> _Exercise directions_:
Answer these questions from the passage about switching to the clarinet studio.
(a) Who repeated the lesson quoted at the top?
(b) Which studio did the writer leave to join Dr. West's studio?
(c) What work could the writer barely manage to play?

> _Given passage_:
>>>
“If you can’t do it slowly, what makes you think you CAN DO IT FAST?!”
. . . a lesson too often repeated by Dr. Charles West and I’m sure we’ve all heard plenty enough. I’m shocked how long it took for this to “click” and even more shocked how this had so much of an impact on my weight-loss progress.
As a second semester freshman in the music department at VCU, I left the low-brass studio and joined Dr. West’s studio as a clarinet major. I hardly knew what it meant to be a REAL clarinetist. The facility one must have with the instrument was way past my comprehension so in Master Class I just thought EVERYONE sounded amazing; so good that I would have to work my butt off to catch up. I was at the bottom of the studio and I knew it. I was so used to being the star trombonist without having to put much effort into my playing at all. It was surely a gift. The only thing I wanted was to be in the eye of positive attention like some of the others who could play really fast technical pieces. All I could barely manage were the Five Bagatelles by Gerald Finzi, which are not on a very high level of difficulty.
<<<
> _Data extract_:
>>>
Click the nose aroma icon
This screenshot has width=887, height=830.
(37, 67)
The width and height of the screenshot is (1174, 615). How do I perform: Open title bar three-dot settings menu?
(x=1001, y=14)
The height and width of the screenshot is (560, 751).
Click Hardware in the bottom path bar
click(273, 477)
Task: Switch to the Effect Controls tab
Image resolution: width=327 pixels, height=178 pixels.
<<<
>>>
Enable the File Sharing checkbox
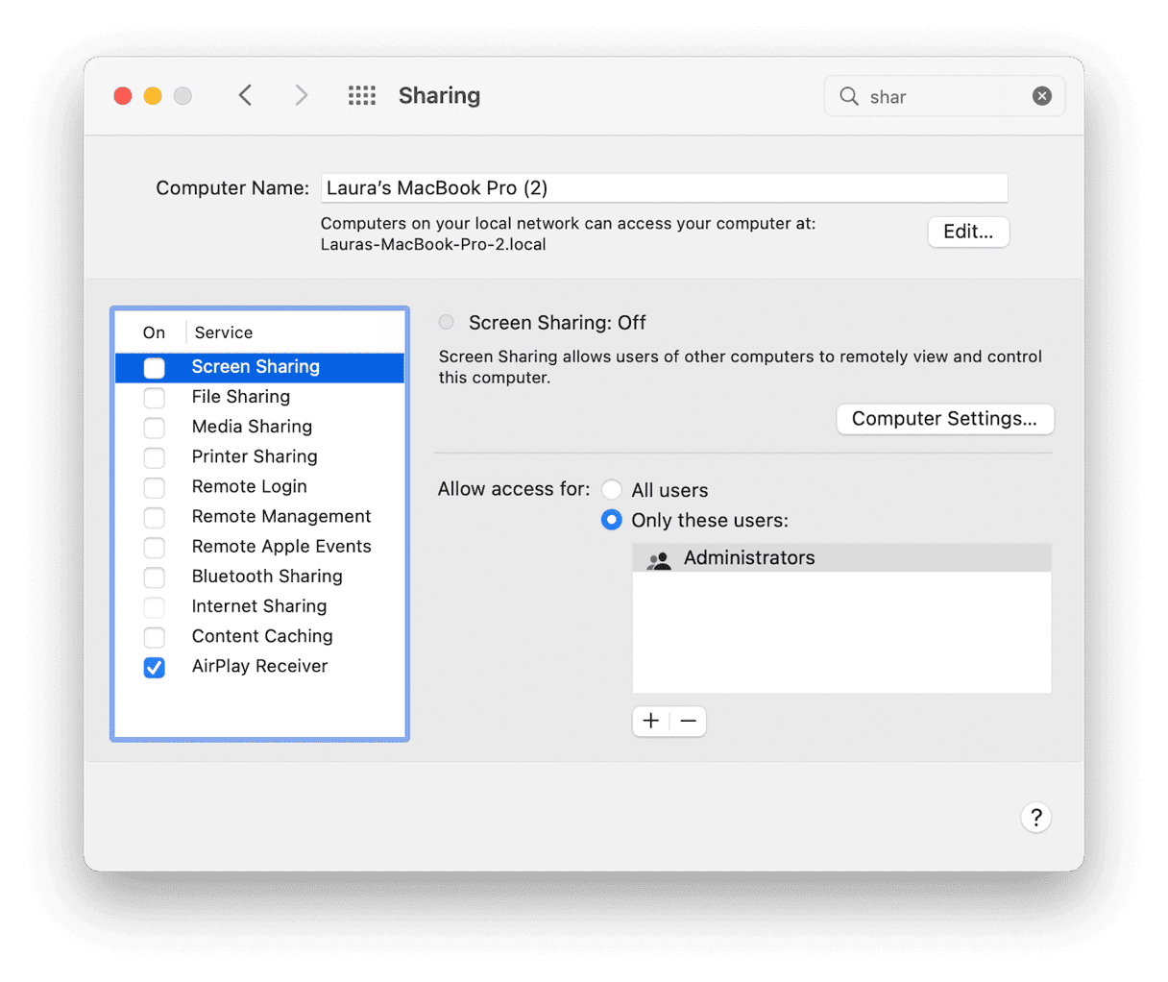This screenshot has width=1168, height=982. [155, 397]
<<<
> _Written solution_:
(a) Dr. Charles West
(b) The low-brass studio
(c) The Five Bagatelles by Gerald Finzi